Un bel échange entre femmes dans un village afghan.
Par la cavalier M.J.A. Crépeau, Chauffeur OL Esc B, (12e RBC ) GT 2e R22eR, FO 1-09
C’est dans un petit village afghan du District de DAND situé au sud-ouest de la ville de KANDAHAR que des militaires patrouillent le jour et la nuit pour maintenir un environnement de sécurité par leur la présence et récolter de l’information sur les actions potentielles des insurgés dans le secteur. Au cours de ces patrouilles, nous vivons des moments privilégiés en ayant de chaleureux contacts humains avec les hommes et enfants du village.
La cavalier Crépeau s’entretient avec les fillettes afghanes lors d’une patrouille dans le village afghan où une troupe de l’Escadron B a établi domicile.
Photo par le cavalier Pascal Blais, Escadron B du GT 2R22R (12 RBC)L’importance des femmes au sein des armes de combat
Malheureusement, selon les coutumes afghanes, il nous est très difficile de partager ces moments privilégiés avec les femmes puisqu’elles sont isolées de la population, principalement lors de la présence d’étrangers dans leur village. C’est alors que prend l’importance des femmes au sein d’un métier de combat. En effet, comme femmes militaires, nous sommes parmi les rares privilégiées à avoir la chance de vivre ces petits rapprochements tant appréciés des femmes afghanes. Lors de nos patrouilles, la présence de femmes donne effectivement la chance à la population féminine de voir et de comprendre le travail que nous effectuons sur leurs terres. D’avoir des femmes qui patrouillent elles aussi le village donne donc l’occasion de rassurer ces femmes et de leurs montrer que dans d’autres pays que le leur, la femme a des droits et vit sur un même pied d’égalité que les hommes.
La cavalier Carrier remet du papier et des crayons aux fillettes afghanes lors d’une de leur visite près notre camp.

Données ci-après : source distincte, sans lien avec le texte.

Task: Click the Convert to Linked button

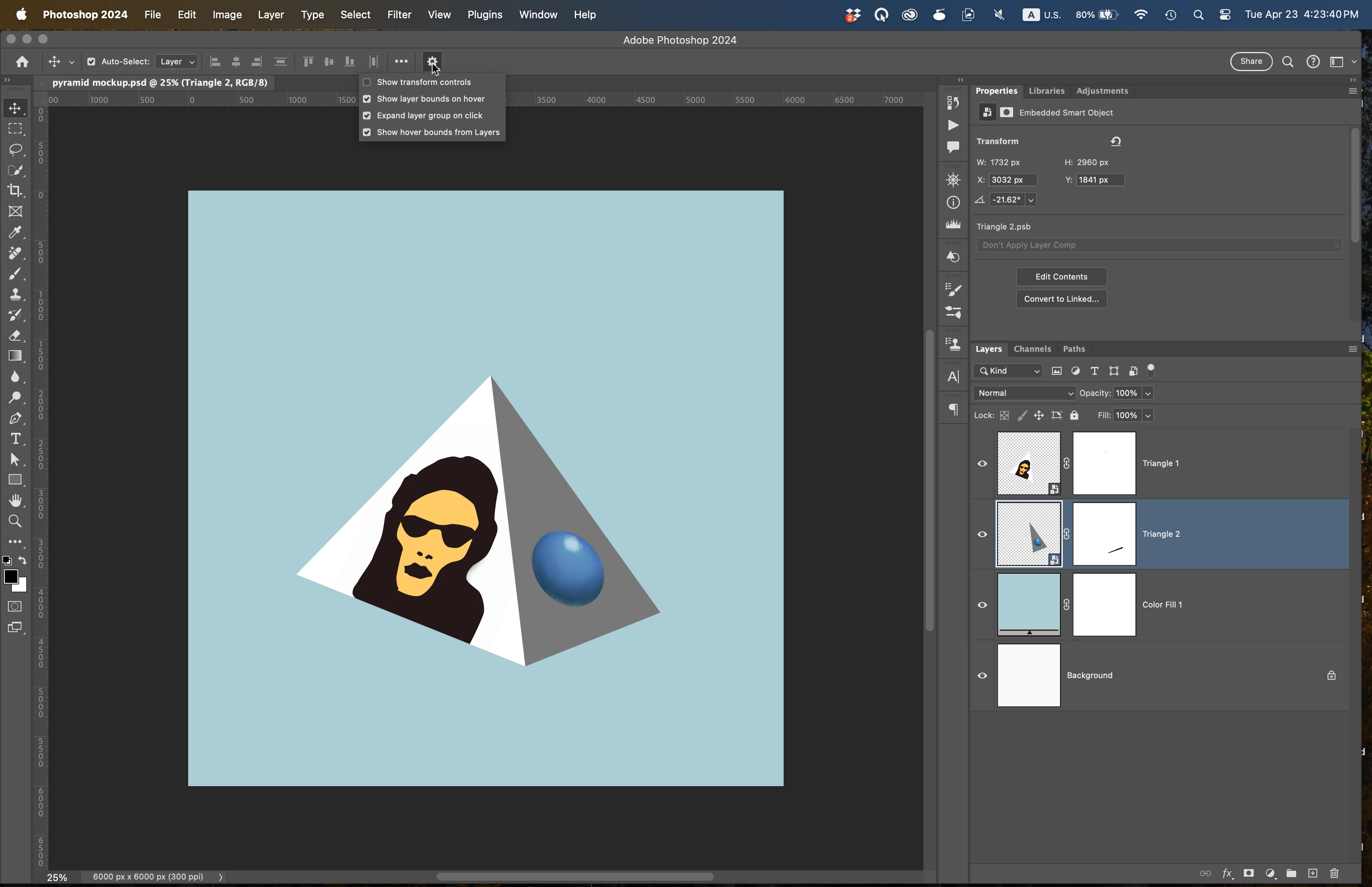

Photo par le cavalier Pascal Blais, Escadron B du GT 2R22R (12 RBC)Perspective d’une de ses rencontres…
Lorsque nous rentrons dans leur environnement, les femmes du village sont très accueillantes. Aussitôt qu’elles reconnaissent que nous sommes des femmes, elles n’hésitent pas à se dévoiler montrant ainsi leur magnifique visage. C’est alors que nous nous sentons vite à l’aise en leur compagnie. Elles nous offrent de nous s’asseoir près d’elles en plus de nous offrir également à manger, signe typique de la grande hospitalité afghane. Dès ma première rencontre, j’ai remarqué que les Afghanes nous observent beaucoup. Souvent les femmes ou les jeunes filles nous demandent d’enlever notre casque et notre élastique pour bien voir nos cheveux. On dirait qu’elles ont du mal à croire que nous sommes des femmes militaires. Une fois une partie de notre attirail retiré, la seule chose qui demeure alors comme obstacle est la barrière de la langue. Malgré tout, on se comprend par nos expressions faciales et par nos gestes. Et c’est ainsi que chaque échange reste unique et mémorable pour chacune de nous toutes.
Des filles afghanes venues discuter avec la cavalier Crépeau lors d’une patrouille démontée.

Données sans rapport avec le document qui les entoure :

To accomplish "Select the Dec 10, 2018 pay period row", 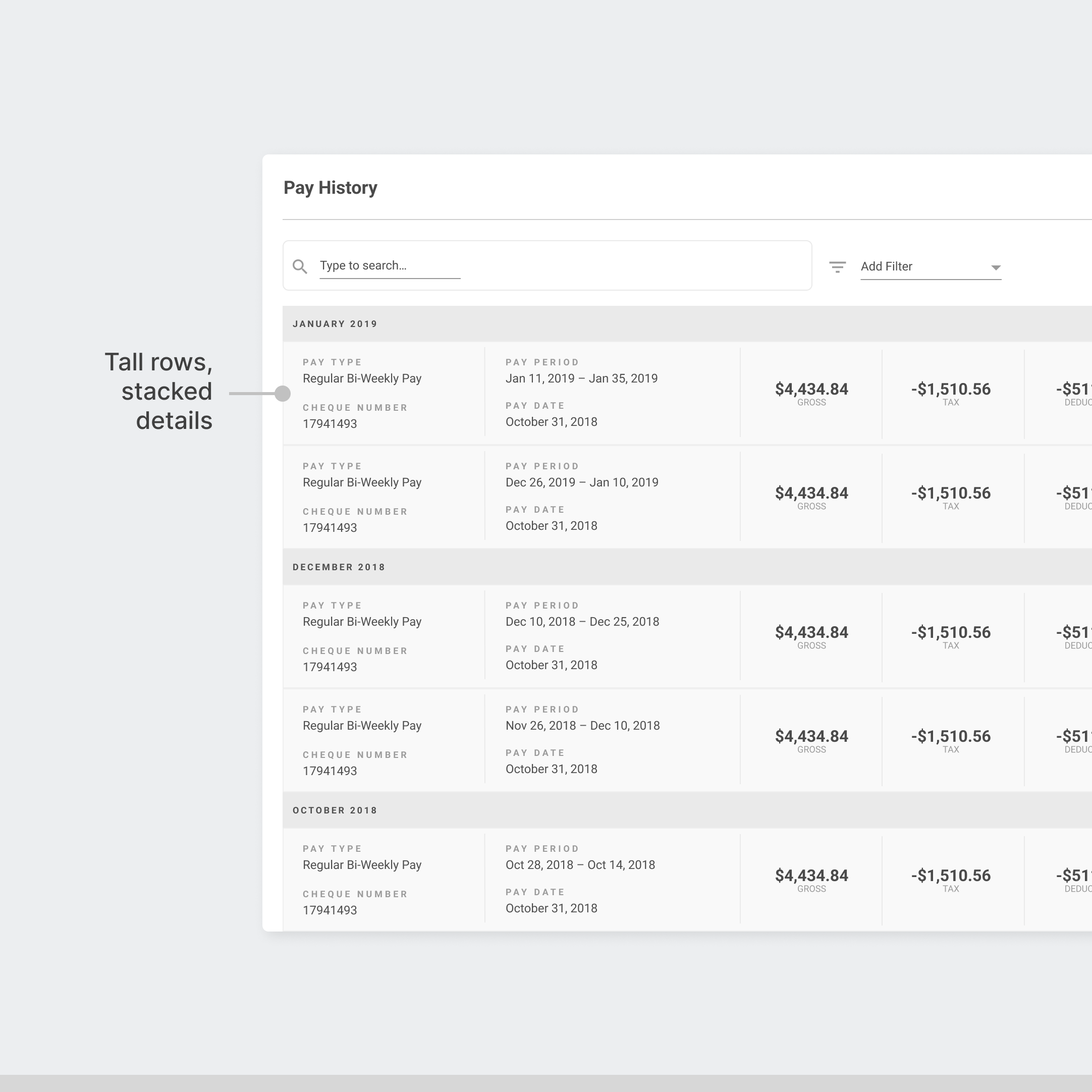I will (x=582, y=622).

Photo par le cavalier Pascal Blais, Escadron B du GT 2R22R (12 RBC)En conclusion,
Comme vous pouvez le constater, les différences culturelles créent des barrières qui font en sorte que nous ne sommes que quelques privilégiées qui ont pu tisser des liens avec les femmes afghanes dans ce climat de guerre. Malgré tout, je crois que tranquillement pas vite nous sommes entrain de démontrer une autre facette du monde à ces mamans, ces adolescentes, ces petites-filles, ces grand-mamans, bref, ces femmes. Par nos patrouilles, je crois sincèrement que nous sommes en train de semer quelques graines qui permettront un jour aux femmes afghanes de pouvoir s’épanouir à leur juste valeur.